Because cutting is often preceded by some physical tension, like a headache or a sinking feeling, campus clinicians generally work to help the self-injurer break the connection between that somatic trigger and picking up a razor. In therapy cutters not only receive drugs, they are counseled on ways to become less impulsive, and to find alternative means to self-soothe.
Although some clinicians have posited that cutting is a response to the stress of college life — new people, less structure, anxiety about intellectual performance — DeMeis was certain from her experience that some cutters come to campus with the behavior already established. She suggested that families desperate to market their children to college recruiters are not likely to disclose such behaviors. Unlike learning disabilities or attention-deficit hyperactivity disorder, which can dictate special educational privileges, SIB carries no such advantage.
In fact, from the perspective of college health services, this latest “psychic epidemic” carries special problems. Mental-health professionals need to assist people who engage in self-injurious behavior, but they also need to protect other students whose social relationships and academic performance can be affected by the high drama of a behavior that still raises the fear of suicide. With young women, in particular, friends get very involved, they often become frightened, and many take on caretaking roles far beyond their experience and responsibility.
Despite the greater tolerance for mental-health problems today, “psych services” confront some inherent conflicts about how to handle cutters. Although most cutters will stay in college and see therapists, some may be asked to leave when their behavior becomes flamboyant (such as leaving blood repeatedly in a communal bathroom) or troublesome enough to negatively affect the daily lives of friends. In the words of DeMeis, an academic dean as well as a psychologist: “What may be therapeutically good for the cutter may not be best for the institution, or for other students.”
Clearly, this is new terrain for campus clinicians. Will cutting escalate and plateau the way eating disorders have? Will medicine be able to come to grips quickly with the complicated mix of biology, individual psychology, and culture that generates this behavior?
In the end, Menninger was probably right. Mental disorders really are only points on a spectrum, and those who are troubled almost always choose symptoms that borrow from the cultural material of the times in which they live. Ideally, more self-injurious behavior can be averted by wise multidisciplinary collaboration about how to treat the cutters in our midst, most of whom, according to Whitlock’s study, still do not seek medical or mental-health attention. Despite the new tolerance and the cultural chatter, many cutters remain secretive and feel considerable shame about their behavior.

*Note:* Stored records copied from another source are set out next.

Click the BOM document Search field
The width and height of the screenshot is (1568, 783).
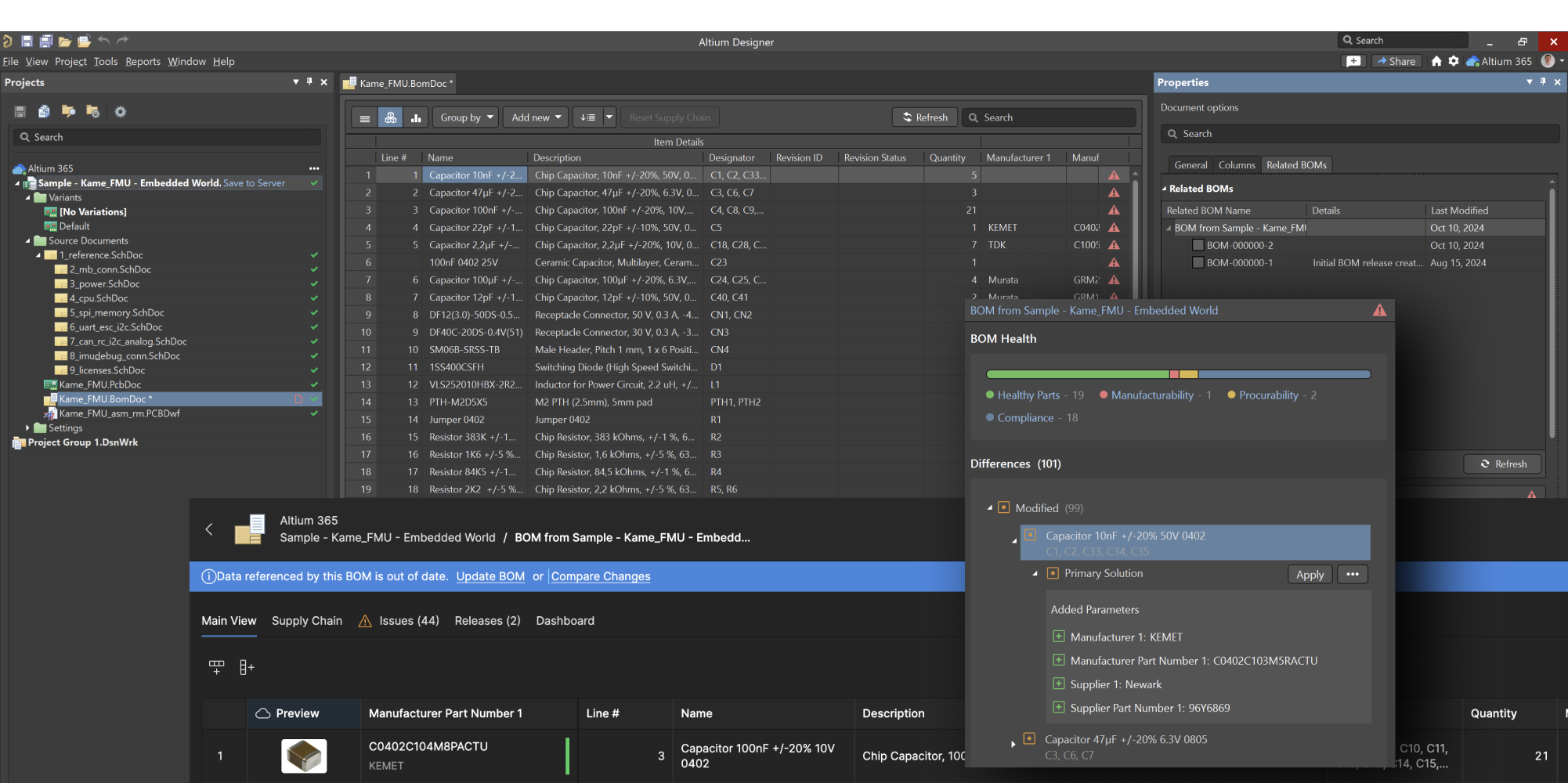click(x=1050, y=117)
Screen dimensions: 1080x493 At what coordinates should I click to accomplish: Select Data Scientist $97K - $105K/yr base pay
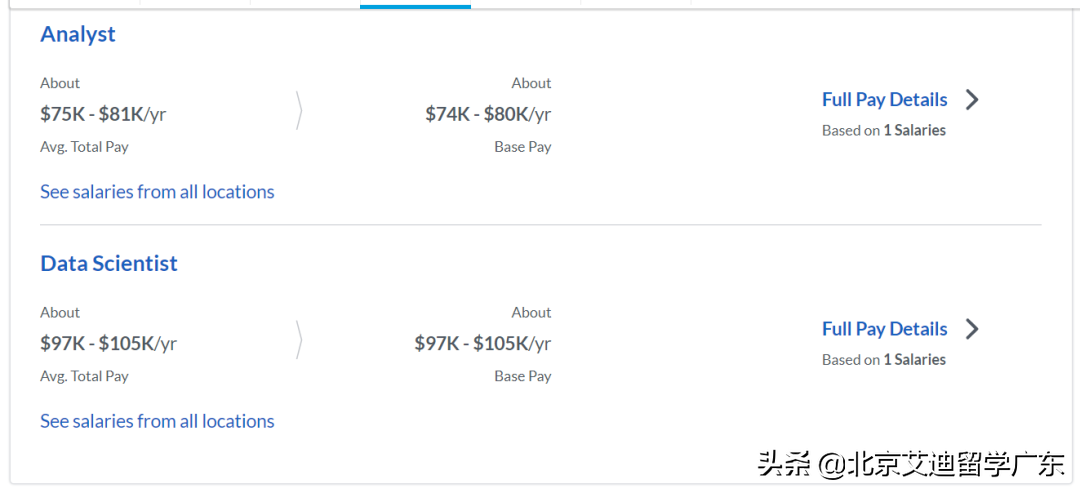(483, 343)
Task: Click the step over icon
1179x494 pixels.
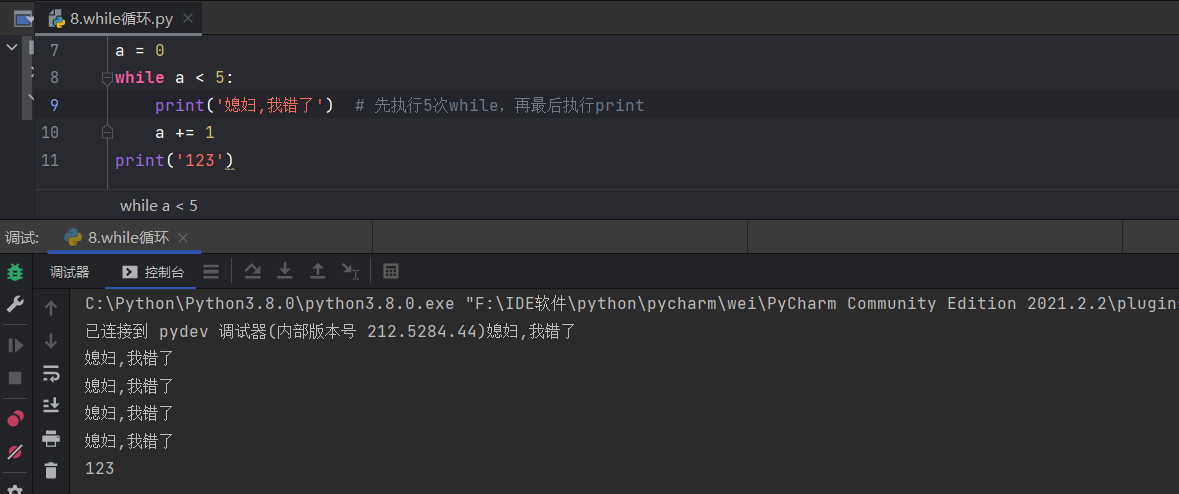Action: [x=253, y=271]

With a population highly vulnerable to peer suggestion, as college students are, we need to develop a sensitive, nonpunitive response that does not condone or excite others to do the same. And whether cutting behavior begins in high school or college, whether it involves girls or boys, it should provoke parents, mental-health professionals, and educators to consider the ways in which this longstanding symptom mirrors our violent, troubled times.
Joan Jacobs Brumberg is a professor of history, human development, and women’s studies at Cornell University.